Yes, though it would expose it *slightly* more to an attacker by making it immediately clear how it was encrypted.
If and only if they found the script to unencrypt. You could make the same argument against the unencrypting your password files script.
I think the first question is what you're trying to protect and from whom. If the machine's on, does it have a screensaver with a password on it or do you leave it logged in unprotected?
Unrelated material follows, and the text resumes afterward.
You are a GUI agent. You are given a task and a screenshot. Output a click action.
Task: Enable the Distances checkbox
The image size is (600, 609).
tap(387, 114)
I'm not worried about physical access so much, we're in a fairly remote location with very little crime and the house is occupied all the time. So, no, there's no screen lock. However I do have (well protected) remote ssh access so, if anything, I'm protecting against remote break-in. A screen lock won't help at all in this case - and I do need to keep it accessible to me as that's how I read my E-Mail, Usenet, etc. The ssh is pretty secure, only allows access from two specific IPs where I have ssh access so I need two passwords to get in. An intruder would either need to know two passwords or have an account on one of the intermediate hosts and guess my home password from there.
Have you considered adding denyhosts or fail2ban? Failed ssh login attempts result in the source IP address being blocked for a while.
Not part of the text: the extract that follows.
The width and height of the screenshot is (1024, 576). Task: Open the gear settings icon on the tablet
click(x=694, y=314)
Having broken in (ssh or some other sort of exploit, the only other port open is SMTP) the attacker would then have to break the encrytion on my (vi encrypted) password etc. files or the encfs encrypted file system.
More likely is loss of laptop where I do have the encrypted password files as well. Not much use having them at home if I happen not to have internet access and/or I need the passwords to connect! :-)
Files containing Passwords? You could put them into a password protecting app like LastPass perhaps.
How secure are these (there are quite a few password utilities) compared with encfs or even vi's crypt?
I think they're pretty secure, but it may be someone else's proprietary system out of your control. It is another possible source of attack. Possibly more secure than Vi though.
My argument for using vi's weak encryption is that you can't brute force it in any way without having some significant part of the encrypted data 'in clear'. It's not like brute forcing /etc/passwd where you *do* have the 'result'. All you have to do is guess passwords and encrypt them until you get a match for the encrypted string in /etc/shadow.
Sounds like you're basically happy and you just want to simplify. Simply put a script somewhere e.g. one of the bin directories, var, usr, ~/documents or somewhere like that. Just don't call it unencrypt.sh!